There has been much talk about the impact of the TPP on exports from India… at a recent event many top honchos of textile companies expressed fear of losing out on business at every stage of the textile chain from spinning to garmenting. But are the fears real or are they just a hype?
So what is the TPP for those who are not initiated… TPP or Trans-Pacific Partnership is a trade agreement signed on the 5th of October among 12 Pacific Rim countries to lower trade barriers and establish an investor state dispute mechanism among the member countries – Australia, Brunei, Canada, Chile, Japan, Malaysia, Mexico, New Zealand, Peru, Singapore, USA, and Vietnam.

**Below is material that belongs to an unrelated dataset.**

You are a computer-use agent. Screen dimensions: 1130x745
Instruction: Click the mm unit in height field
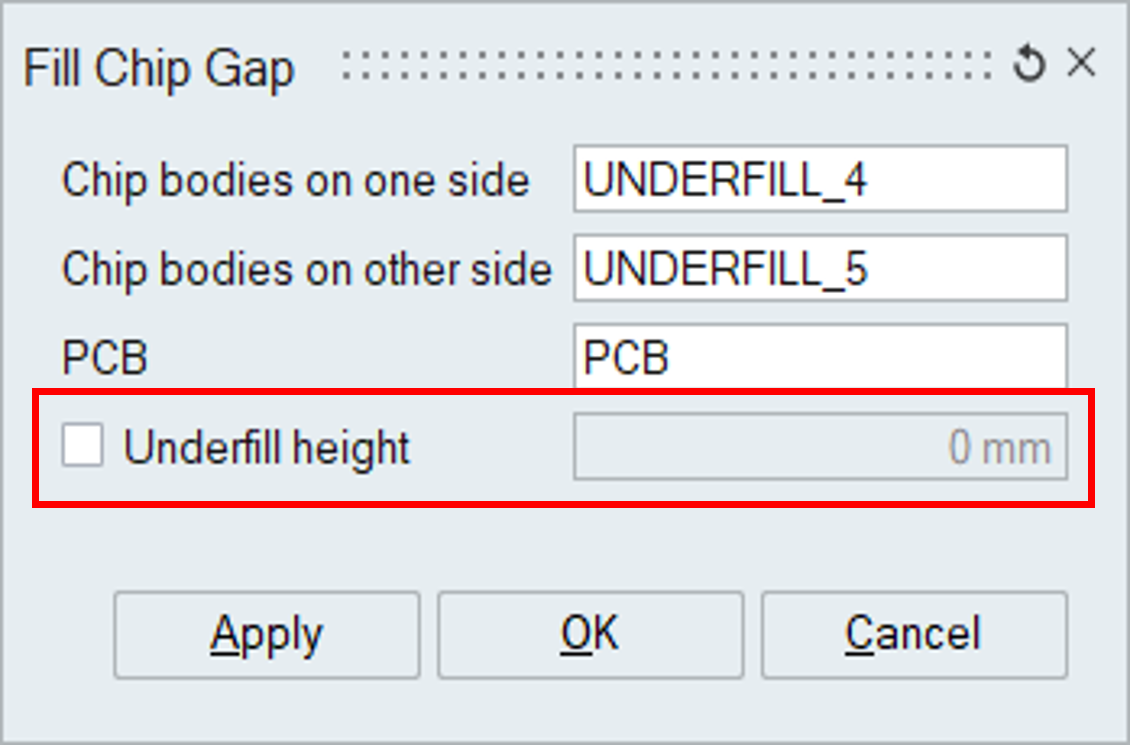(1016, 449)
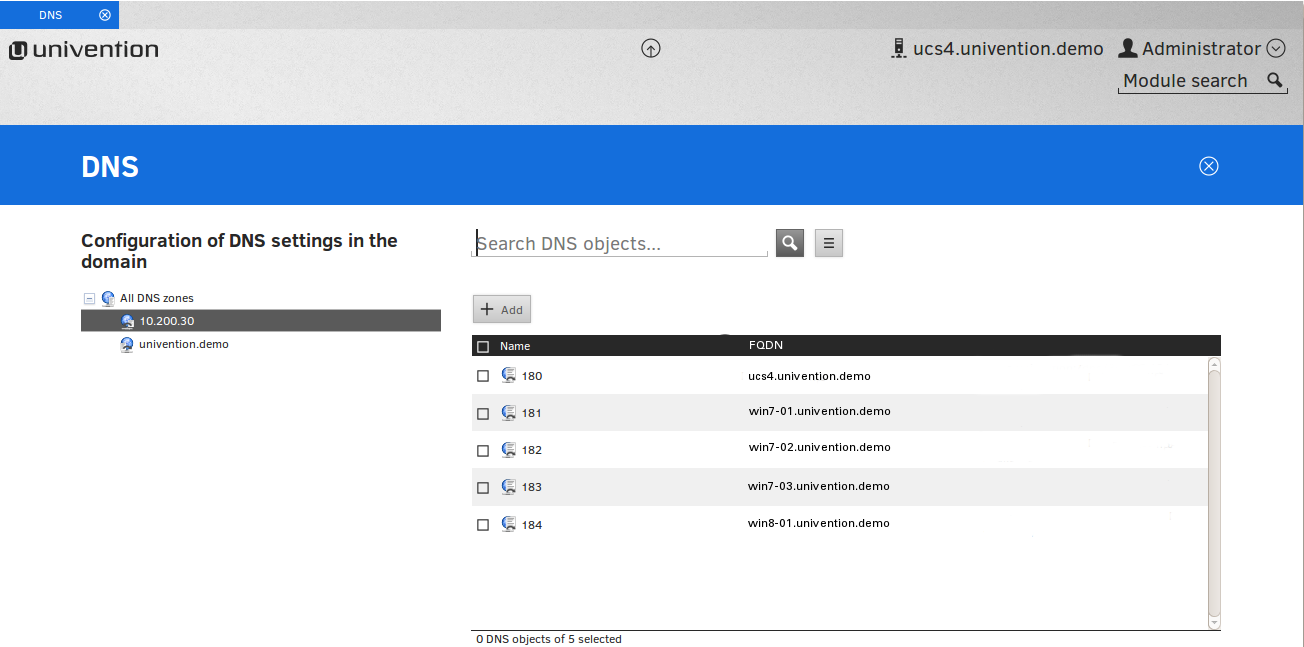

According to many industry watchers the signing of the TPP will in the long run adversely impact the global business of Indian industry besides putting immense pressure on India for more trade liberalization and concessions on market access, which many still consider a threat to national interest. Experts feel that with the signing of the TPP, global trade is likely to develop a framework of rules for trade agreements in the future, which will place greater burden of compliance on manufacturing and service standards for access to the markets of the participating countries.
The two major concerns for the textile industry in particular are:
1. TPP members including competitors like Vietnam and Mexico will get preferential access (duty-free) to the US market, which is also one of the major markets for Indian exports in textiles with the country accounting for 48.50 per cent of India’s total exports of textiles and 24 per cent of India’s exports of apparel and clothing.
2. According to the ‘yarn forward rule’, a key feature of the TPP, it makes it mandatory for TPP countries to source yarn, fabrics and other inputs for any product from a TPP partner country to avail the duty-free provision – this implies that the TPP countries will overtime develop such capabilities, threatening the Indian textile industry in its core products also.
As I see it, both the factors are on the surface ‘worrisome’ but on deep analysis the picture is not really so gloomy. Firstly, both Vietnam and Mexico are not really competitors to India even today. Vietnam is flourishing in product categories that are not similar to what India specializes in like jackets, suits, trousers and also its volumes are much bigger. Mexico already enjoys proximity advantage and trade preferences with the United States. All other TPP countries are not into the textile industry in any significant way to be a threat to India.
Secondly, creating capabilities in yarn, fabric and other inputs is a long process and cannot be developed in a few years time… It is expected that the formal signing of the agreement will happen in early 2016 from whereon implementation will happen in phased manner based on terms and conditions of the agreement, on country bases. As of now, Vietnam is an importer of yarn and textiles and India accounts for 16.50% of the cotton yarn imports and 0.58% of textile imports by the country. Negotiations are already on to strengthen the ties in this direction with the PM having met a trade delegation in New Delhi on the same in November last year (AO Nov. 16-30, 2014). Also India already has a FTA with Japan, so business with them is safe.
Admittedly, in the short run there may be no immediate dent to India’s competitiveness in textiles, as capabilities cannot be built overnight, but even the prospects of major impact in the long run are speculations as there are many possibilities that could off-set the impact in the future… There are even talks that India may actually join the TPP in another few years!
In the meanwhile, there are many ways that India can counter the possible adverse implications on its exports to TPP member-markets including quick conclusion of the bilateral free trade agreements it is negotiating with TPP members like Australia and Canada. India is also negotiating the Regional Comprehensive Economic Partnership (RCEP) that includes the 10-member countries from the Association of South East Asian Nations, Australia, China, Japan, New Zealand and South Korea. India needs to speed up at the RCEP-negotiations, given that the agreement will offer its exports greater access to several Asia-Pacific markets, including China.
The long delayed FTA with Europe will now need to be put on high gear as it will be a strong cushion for the Indian garment industry, since exporters lose out from the EU market only on price, though the ability to offer small quantities, high value-added products and complicated styles or ‘headache’ orders as they are commonly referred to is appreciated by the market. India’s biggest safety net is its product and business model that very few countries can duplicate.
Expressing my views at some earlier forums, I had ‘knowingly/unknowingly’ but confidently said that the fear is like the proverbial tiger that never really came… I stand by my statement and would certainly welcome opinions from the industry to convince me otherwise with their perspectives!